TEXT UNDER STUDY =>
Anne Williams was born on the 6th of February 1951 and would come into the public spotlight aged 39 after her 15 year old son was killed at a football match. The mother of three from Formby, Liverpool worked part time in a newsagents, but in her fight for justice she became a de facto expert in the workings of the British and European legal systems. She had no legal training but to hear her speak you would have thought she had been practising law for years. With the other families of the 96 people who died at Hillsborough, the worst stadium-related disaster in British history, she levelled several legal attacks at the first Hillsborough inquest, questioning the credibility of its findings. Being refused a judicial review of the coroner's rulings in 1993, she then presented her case to four Attorney Generals, was turned down three times, and in 2009 an application to the European Court of Human Rights was rejected as out of time.
However Anne and the other families fought with remarkable implacability and unity against the police campaign, the flawed inquest and other legal processes that had left not one person or organisation accountable for 96 people dying at a football match. She thankfully lived long enough to savour the day the inquest was quashed in a damning judgment of the high court on 19 December 2012, including the ruling that the 3.15pm cut-off was "not sustainable". To see the truth about the disaster fully established, with the report of the Hillsborough independent panel chaired by James Jones, the Bishop of Liverpool, confirming the facts she had known all along and refused to see denied changed everything for Anne. In its wake, she resubmitted her case to the Attorney General.

SOURCE DATA =>
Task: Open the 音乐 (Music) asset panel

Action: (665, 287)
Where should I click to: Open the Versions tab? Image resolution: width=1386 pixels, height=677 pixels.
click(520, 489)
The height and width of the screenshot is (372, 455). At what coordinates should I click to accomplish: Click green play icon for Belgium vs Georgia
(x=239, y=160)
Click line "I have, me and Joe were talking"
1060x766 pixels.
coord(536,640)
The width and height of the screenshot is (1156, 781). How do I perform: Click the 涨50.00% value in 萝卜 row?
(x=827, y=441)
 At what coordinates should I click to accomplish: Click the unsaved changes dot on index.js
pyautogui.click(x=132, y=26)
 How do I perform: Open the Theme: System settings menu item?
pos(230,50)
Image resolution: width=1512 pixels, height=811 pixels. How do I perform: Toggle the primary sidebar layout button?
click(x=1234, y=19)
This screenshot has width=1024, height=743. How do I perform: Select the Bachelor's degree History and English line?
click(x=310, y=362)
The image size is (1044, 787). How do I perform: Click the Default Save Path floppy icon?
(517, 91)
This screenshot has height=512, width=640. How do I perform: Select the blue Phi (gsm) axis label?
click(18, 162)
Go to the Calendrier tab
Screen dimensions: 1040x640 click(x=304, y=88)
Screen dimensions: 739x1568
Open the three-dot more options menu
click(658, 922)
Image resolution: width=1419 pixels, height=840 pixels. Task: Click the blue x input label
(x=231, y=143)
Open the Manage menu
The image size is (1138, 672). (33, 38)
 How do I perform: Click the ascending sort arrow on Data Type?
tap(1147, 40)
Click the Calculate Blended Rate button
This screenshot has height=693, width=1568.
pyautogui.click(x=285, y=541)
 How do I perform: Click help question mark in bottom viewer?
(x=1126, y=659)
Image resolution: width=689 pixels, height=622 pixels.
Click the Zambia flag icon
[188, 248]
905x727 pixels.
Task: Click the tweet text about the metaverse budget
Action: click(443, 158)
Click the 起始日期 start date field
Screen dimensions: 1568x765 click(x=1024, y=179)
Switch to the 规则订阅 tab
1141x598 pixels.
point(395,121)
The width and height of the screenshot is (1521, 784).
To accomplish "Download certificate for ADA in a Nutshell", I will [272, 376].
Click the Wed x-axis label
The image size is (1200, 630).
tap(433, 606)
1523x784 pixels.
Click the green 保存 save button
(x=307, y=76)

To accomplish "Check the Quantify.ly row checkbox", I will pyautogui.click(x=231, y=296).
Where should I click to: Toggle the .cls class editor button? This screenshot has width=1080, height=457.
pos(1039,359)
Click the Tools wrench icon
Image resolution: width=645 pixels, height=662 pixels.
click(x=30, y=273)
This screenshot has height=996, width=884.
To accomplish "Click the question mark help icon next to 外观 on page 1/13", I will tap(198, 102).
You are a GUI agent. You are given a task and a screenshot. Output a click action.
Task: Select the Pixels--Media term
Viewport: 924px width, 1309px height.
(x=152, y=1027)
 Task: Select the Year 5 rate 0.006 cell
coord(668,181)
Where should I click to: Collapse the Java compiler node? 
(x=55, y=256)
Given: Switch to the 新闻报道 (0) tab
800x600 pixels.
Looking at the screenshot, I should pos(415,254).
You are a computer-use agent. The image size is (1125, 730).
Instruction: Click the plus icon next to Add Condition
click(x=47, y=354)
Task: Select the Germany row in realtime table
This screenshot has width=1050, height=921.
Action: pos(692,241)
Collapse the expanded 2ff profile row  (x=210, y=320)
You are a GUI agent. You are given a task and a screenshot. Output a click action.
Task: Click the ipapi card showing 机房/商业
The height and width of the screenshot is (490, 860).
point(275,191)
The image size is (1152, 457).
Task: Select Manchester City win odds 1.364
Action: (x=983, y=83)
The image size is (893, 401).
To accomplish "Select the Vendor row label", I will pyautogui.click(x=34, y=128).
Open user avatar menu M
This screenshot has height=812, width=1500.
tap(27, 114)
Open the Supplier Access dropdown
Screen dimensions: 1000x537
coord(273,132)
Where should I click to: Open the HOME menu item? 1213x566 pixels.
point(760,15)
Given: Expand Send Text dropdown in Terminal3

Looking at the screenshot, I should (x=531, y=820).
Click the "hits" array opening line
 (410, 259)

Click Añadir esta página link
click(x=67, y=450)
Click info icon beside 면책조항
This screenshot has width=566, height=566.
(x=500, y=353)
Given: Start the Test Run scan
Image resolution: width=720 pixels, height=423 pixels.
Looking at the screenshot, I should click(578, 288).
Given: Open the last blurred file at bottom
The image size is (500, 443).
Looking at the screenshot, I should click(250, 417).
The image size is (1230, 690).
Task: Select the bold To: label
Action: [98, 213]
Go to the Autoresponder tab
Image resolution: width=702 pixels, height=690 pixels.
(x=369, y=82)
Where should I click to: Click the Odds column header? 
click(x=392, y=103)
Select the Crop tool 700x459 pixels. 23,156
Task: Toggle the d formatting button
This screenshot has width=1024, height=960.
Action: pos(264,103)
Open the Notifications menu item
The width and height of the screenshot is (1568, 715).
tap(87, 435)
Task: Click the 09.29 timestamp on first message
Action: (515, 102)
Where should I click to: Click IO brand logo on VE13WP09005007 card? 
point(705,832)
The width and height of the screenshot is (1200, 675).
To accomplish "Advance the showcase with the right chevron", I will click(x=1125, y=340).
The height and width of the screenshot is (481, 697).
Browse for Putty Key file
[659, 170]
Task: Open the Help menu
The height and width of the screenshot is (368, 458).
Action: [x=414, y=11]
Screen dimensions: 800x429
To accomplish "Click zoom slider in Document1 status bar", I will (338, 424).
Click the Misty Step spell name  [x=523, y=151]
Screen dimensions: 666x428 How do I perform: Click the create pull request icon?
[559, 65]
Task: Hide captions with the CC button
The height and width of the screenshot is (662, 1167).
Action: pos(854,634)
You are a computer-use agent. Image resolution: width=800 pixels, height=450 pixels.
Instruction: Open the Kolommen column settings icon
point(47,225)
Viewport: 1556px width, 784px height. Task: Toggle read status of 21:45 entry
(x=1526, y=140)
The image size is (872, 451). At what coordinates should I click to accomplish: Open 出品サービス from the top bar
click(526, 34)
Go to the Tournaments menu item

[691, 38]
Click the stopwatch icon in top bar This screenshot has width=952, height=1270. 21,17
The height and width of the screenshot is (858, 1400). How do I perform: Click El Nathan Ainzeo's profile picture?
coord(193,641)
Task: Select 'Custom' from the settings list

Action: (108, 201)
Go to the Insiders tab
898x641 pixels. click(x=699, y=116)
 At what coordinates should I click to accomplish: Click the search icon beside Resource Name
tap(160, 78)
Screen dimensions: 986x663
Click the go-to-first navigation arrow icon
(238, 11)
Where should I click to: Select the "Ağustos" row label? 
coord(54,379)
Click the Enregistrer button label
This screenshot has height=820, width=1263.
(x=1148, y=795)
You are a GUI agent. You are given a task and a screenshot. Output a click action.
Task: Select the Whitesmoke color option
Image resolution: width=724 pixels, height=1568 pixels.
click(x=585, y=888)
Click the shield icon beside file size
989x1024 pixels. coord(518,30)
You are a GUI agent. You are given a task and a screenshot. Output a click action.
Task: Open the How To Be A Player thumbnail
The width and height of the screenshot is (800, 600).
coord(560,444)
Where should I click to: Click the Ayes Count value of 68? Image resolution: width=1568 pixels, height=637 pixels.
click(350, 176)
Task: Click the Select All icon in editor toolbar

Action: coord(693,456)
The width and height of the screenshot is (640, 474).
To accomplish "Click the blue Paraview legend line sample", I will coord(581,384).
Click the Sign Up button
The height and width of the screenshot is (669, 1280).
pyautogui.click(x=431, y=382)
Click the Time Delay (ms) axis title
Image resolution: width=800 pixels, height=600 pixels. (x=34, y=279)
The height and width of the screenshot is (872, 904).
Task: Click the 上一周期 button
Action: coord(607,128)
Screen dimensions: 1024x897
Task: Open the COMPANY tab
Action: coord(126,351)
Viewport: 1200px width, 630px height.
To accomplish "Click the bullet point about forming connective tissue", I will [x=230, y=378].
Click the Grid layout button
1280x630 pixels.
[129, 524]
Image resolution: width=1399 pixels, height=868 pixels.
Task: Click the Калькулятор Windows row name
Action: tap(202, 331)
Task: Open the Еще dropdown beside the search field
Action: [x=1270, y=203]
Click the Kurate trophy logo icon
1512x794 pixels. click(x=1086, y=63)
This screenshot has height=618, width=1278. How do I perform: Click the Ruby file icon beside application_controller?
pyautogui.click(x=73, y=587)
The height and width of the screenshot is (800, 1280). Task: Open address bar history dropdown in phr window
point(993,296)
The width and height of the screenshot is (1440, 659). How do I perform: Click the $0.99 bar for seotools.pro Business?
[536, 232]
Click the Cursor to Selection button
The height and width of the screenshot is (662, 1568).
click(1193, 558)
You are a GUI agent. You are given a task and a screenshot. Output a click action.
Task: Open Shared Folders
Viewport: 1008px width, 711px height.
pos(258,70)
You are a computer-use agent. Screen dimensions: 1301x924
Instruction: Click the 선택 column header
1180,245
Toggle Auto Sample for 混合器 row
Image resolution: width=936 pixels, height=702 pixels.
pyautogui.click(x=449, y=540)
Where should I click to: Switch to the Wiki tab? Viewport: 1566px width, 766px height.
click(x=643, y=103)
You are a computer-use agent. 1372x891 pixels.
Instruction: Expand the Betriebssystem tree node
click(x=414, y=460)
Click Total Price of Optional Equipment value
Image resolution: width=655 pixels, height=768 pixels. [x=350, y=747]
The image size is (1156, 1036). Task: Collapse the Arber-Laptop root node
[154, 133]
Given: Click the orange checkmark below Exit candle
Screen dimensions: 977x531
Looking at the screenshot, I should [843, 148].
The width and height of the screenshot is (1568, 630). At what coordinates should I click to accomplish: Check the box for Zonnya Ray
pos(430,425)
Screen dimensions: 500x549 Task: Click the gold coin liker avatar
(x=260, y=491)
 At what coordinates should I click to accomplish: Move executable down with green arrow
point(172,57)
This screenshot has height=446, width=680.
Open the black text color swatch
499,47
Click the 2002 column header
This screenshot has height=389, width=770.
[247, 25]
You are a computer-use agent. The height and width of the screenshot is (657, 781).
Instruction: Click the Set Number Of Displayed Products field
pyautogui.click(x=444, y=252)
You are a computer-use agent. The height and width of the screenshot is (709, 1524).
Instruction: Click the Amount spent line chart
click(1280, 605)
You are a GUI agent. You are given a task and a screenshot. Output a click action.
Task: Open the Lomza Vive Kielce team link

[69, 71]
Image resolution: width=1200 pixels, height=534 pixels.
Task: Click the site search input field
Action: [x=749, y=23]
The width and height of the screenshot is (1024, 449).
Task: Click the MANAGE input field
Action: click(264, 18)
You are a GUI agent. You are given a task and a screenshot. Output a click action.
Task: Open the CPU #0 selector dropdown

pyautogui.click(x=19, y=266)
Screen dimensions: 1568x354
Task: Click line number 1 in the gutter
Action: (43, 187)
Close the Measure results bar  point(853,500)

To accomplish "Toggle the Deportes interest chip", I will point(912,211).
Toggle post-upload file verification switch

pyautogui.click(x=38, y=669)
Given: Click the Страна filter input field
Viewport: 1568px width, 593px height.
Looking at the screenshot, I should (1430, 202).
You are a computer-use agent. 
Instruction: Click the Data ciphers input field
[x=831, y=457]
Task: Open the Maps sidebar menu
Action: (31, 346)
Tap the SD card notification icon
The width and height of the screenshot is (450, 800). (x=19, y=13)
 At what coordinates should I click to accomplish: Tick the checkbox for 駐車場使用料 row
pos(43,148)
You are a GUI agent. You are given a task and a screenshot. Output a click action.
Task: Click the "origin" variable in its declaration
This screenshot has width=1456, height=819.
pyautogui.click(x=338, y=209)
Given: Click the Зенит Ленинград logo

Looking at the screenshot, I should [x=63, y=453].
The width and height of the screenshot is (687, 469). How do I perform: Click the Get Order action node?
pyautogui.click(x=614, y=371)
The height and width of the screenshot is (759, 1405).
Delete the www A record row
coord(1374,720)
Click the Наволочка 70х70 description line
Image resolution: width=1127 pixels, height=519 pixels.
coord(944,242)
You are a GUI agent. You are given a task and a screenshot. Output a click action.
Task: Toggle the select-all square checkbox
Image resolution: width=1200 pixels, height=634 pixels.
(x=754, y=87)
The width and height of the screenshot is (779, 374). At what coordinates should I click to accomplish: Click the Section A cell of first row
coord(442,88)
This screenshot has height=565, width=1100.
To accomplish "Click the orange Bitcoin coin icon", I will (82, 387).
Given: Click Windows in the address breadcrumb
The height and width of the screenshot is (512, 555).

ACTIONS TO TAKE =>
1 - In the text about Anne Williams, write out the passage from "However Anne and" up to and including "the Attorney General.", changing "Anne" to "Anne Williams".
2 - List every date that appears in the text about Anne Williams, worded as it appears there.

PER-TASK OUTPUTS =>
1 -
However Anne Williams and the other families fought with remarkable implacability and unity against the police campaign, the flawed inquest and other legal processes that had left not one person or organisation accountable for 96 people dying at a football match. She thankfully lived long enough to savour the day the inquest was quashed in a damning judgment of the high court on 19 December 2012, including the ruling that the 3.15pm cut-off was "not sustainable". To see the truth about the disaster fully established, with the report of the Hillsborough independent panel chaired by James Jones, the Bishop of Liverpool, confirming the facts she had known all along and refused to see denied changed everything for Anne Williams. In its wake, she resubmitted her case to the Attorney General.

2 -
6th of February 1951
1993
2009
19 December 2012